WORK TO COMPLETE —
Any image in the records is to be skipped; everything else should be reproduced exactly.

MATERIAL PROVIDED —
↓

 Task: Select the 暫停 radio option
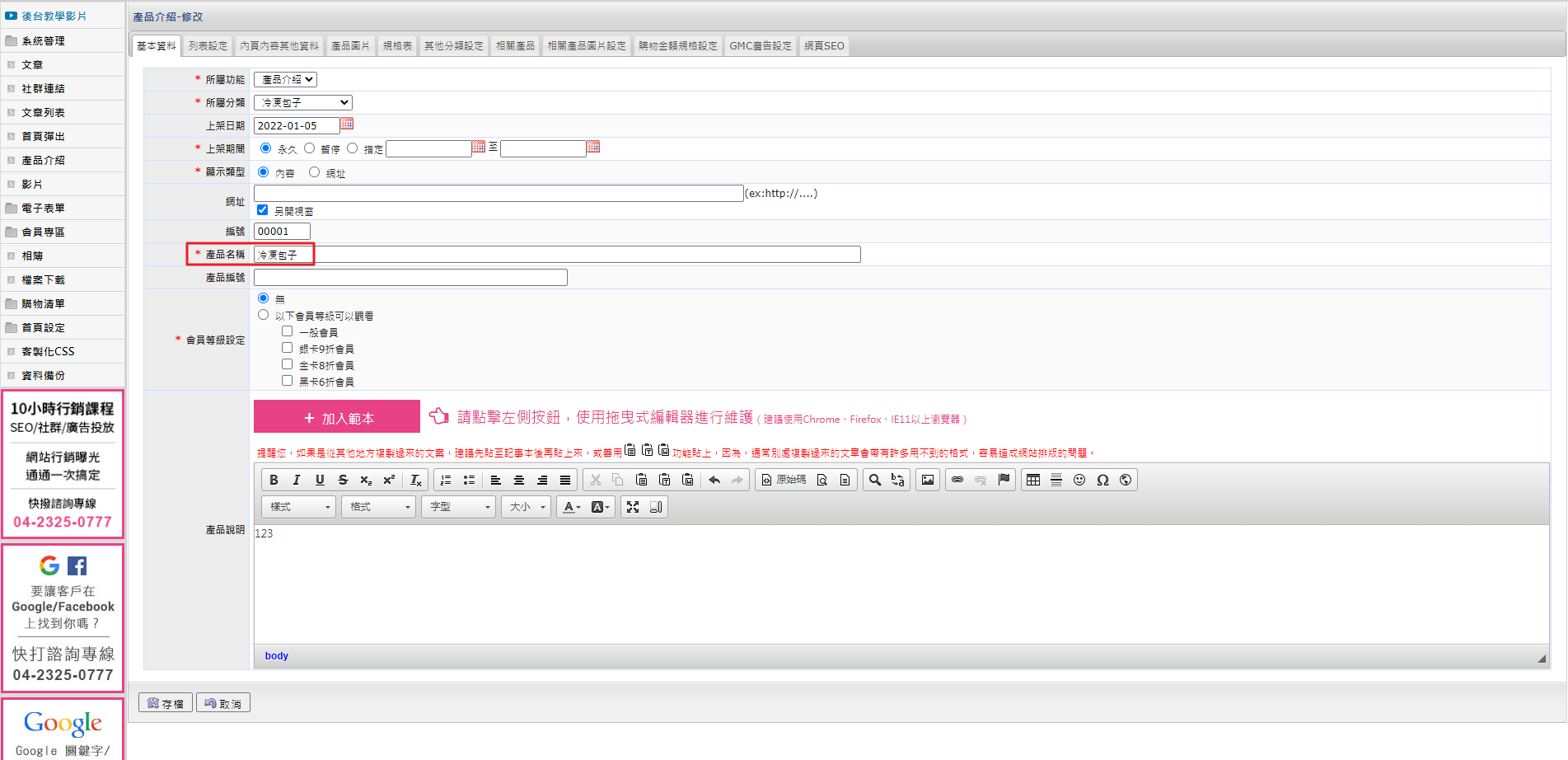(x=310, y=148)
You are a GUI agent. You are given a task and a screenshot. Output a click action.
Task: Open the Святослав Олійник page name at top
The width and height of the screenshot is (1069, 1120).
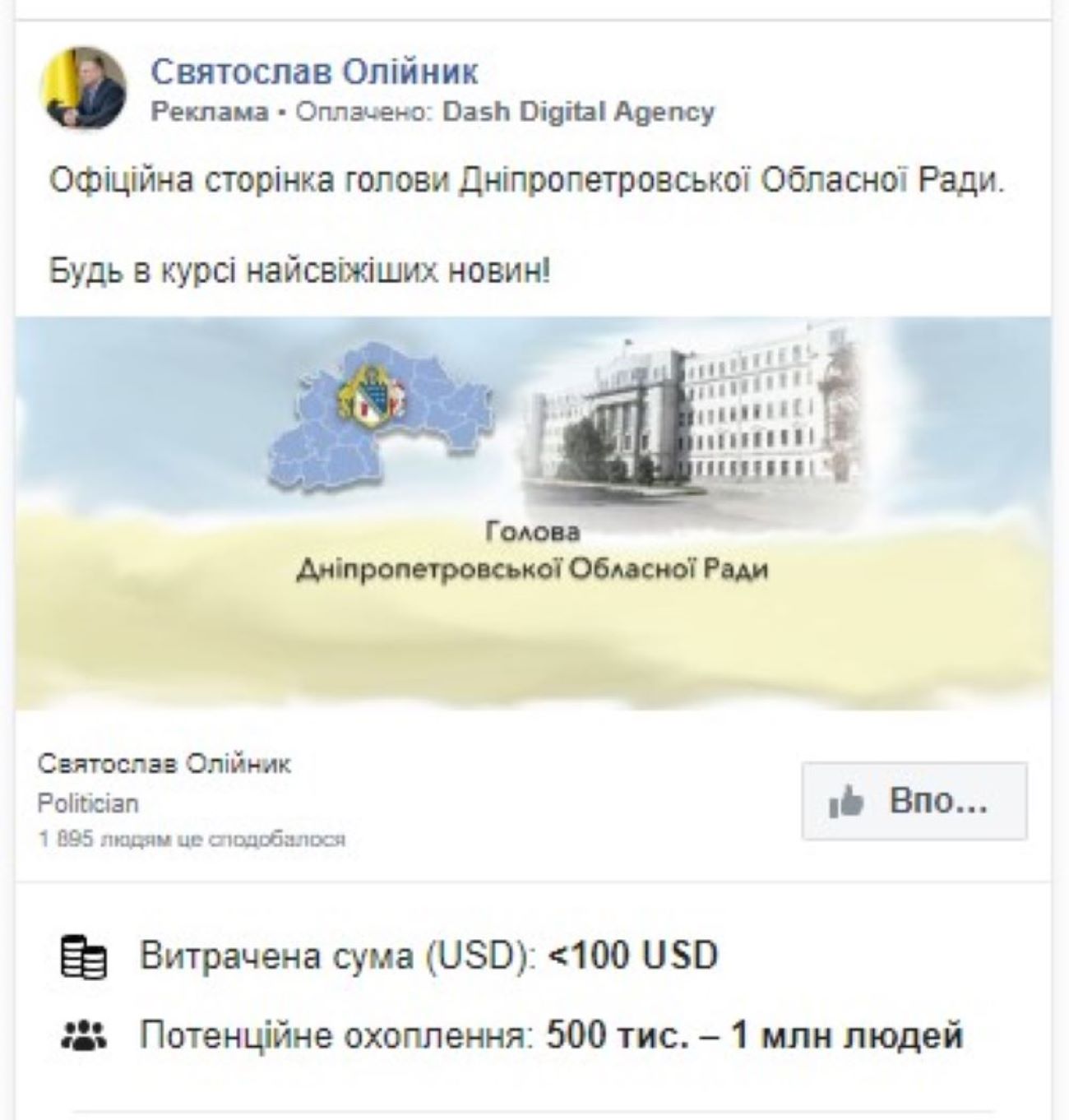[314, 72]
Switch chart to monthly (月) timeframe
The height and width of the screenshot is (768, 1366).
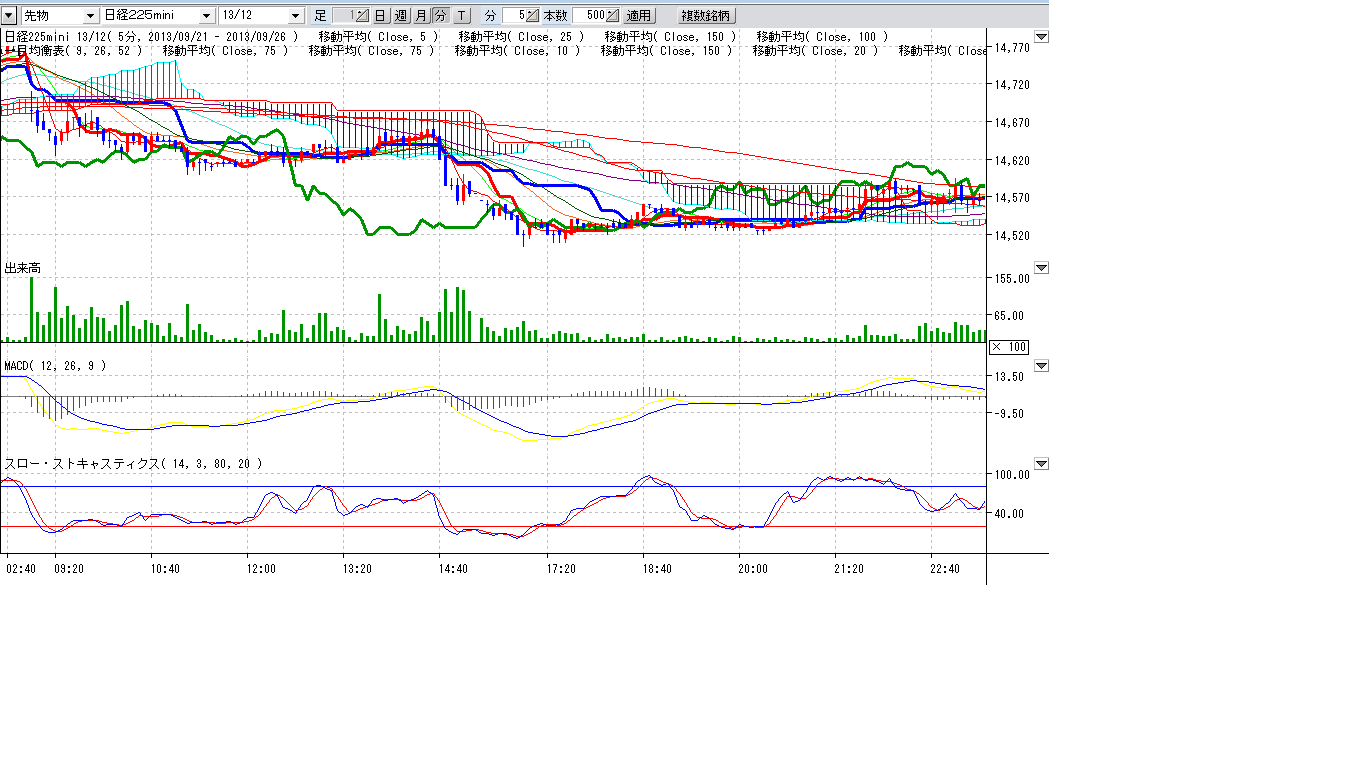[x=420, y=16]
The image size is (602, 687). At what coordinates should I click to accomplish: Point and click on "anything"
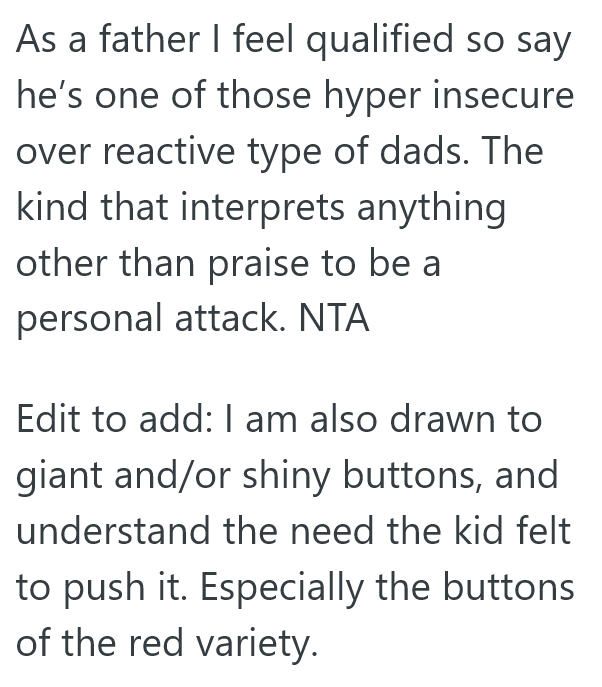(441, 209)

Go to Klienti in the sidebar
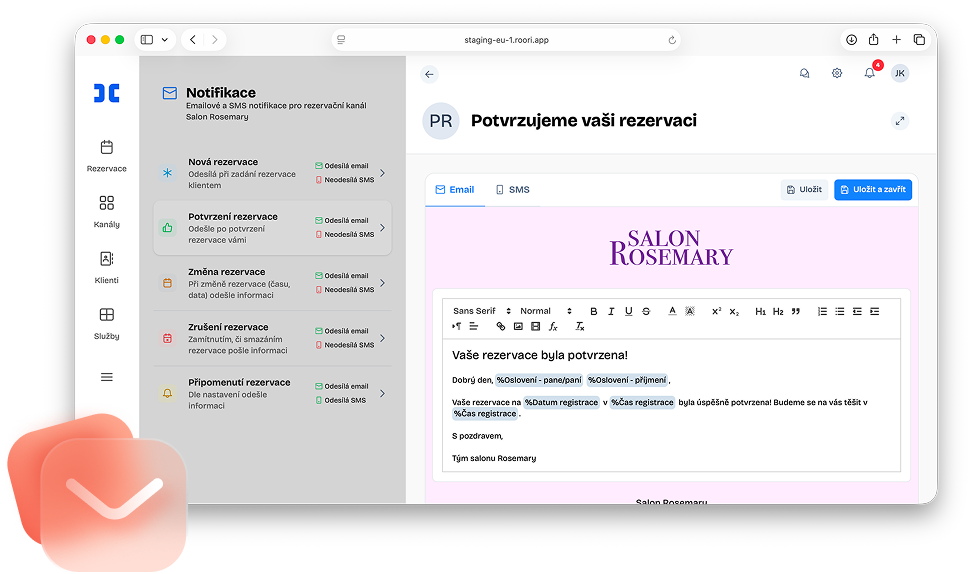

↑

EXPECTED OUTPUT —
 Task: Select the 暫停 radio option
(x=310, y=148)
You are a GUI agent. You are given a task and a screenshot. Output a click action.
Task: Open the Святослав Олійник page name at top
The width and height of the screenshot is (1069, 1120).
[314, 72]
Switch chart to monthly (月) timeframe
The height and width of the screenshot is (768, 1366).
[x=420, y=16]
The image size is (602, 687). At what coordinates should I click to accomplish: Point and click on "anything"
(441, 209)

Go to Klienti in the sidebar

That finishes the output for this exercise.